We talked about being methodical with the draft so I don’t miss anything – because I’m serious, I’m ready for this book to be out in the world – and really going as slow as I need to accomplish that goal. We also came up with some really good guidelines that I think will help other writers.

Read and create a Reverse Outline

And while you read, take notes – lots and lots of notes. I plan on doing this right in the Word doc I sent to my editor and making my notes and comments in a different color than her notes so I can see them both.  As I’m reading I will create a Reverse Outline – which is my editor’s favorite thing – and for good reason, it helps you see all the big problems right away.  A reverse outline is simply an outline you make after you’ve written your book – instead of mapping out where you want to go, it helps you see where you’ve been (or where you haven’t been). 

Once I’ve read through my book, read through all of her notes and made all of mine, and created a new reverse outline – it will be time for the next step.

Priority Checklist

Since a lot of my editor’s notes were about things that I need to fix book-wide, I’m going to make a checklist of all of those things and look over them while I’m editing.  Things like – are we in a white room or is there description?

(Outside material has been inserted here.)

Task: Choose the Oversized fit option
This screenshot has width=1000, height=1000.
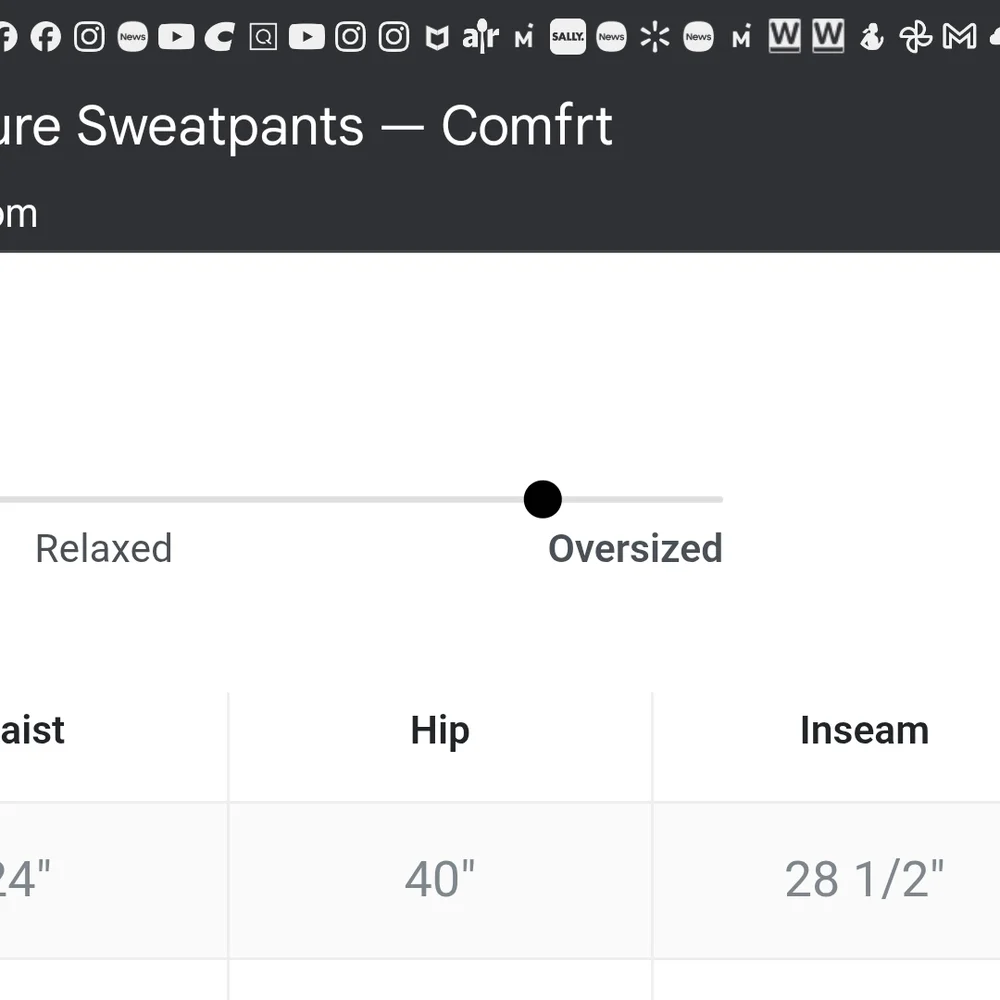Action: point(635,548)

Do my characters sound the same or different? Is everyone mad or angry or is there variety?  Having one checklist to look over will keep me organized and on track to fixing those book-wide issues that I seem to be having this round.  I call it my priority checklist because these are things that NEED TO BE FIXED!!  Like major attention needs to be paid. 


Now comes the somewhat fun part, planning my writing sessions. I will look at my calendar and my digital planner and I will start working out how much time I’m going to have each week for editing.  2-3 sessions a week is usually my average with some weekend times thrown in there.  And I usually average one chapter per session so I can plan on having 30-35 days of work to get everything done.  OK! 

Side tip! Get yourself a reward system — use stickers for each day you do your writing and after so many stickers give yourself a treat – either a day off, or a fancy coffee, or time with YouTube.  Make this part fun!

Start working and writing

Once I have my notes, my general checklist, and my plan it’s time to actually start. I will open up the Word Doc and my Scrivener file and  get to work – little by little, fixing each chapter. I read through the notes from me and my editor and fix those first.  Then I’ll go through the checklist and make any and all changes to make sure my chapters are near perfect.  I’m hoping I can get one chapter done per editing session but some chapters might need more sessions so I can adjust as I go.  Try to remain flexible with your own plan – things happen.

Final read through

Since I would like this to be my last major edit, I will do a final read through at the end and run a spell check to catch any glaring errors before sending it back to my editor.  Whew!  That was a lot of steps, but when you want to do something right you need to buckle down and do the work, right?  Right!

Have you ever edited a major project? A book, or large term paper perhaps?  What were your steps?  What are you still curious about in terms of editing?  Let me know in the comments below or email me and I’ll get back to you with my answers.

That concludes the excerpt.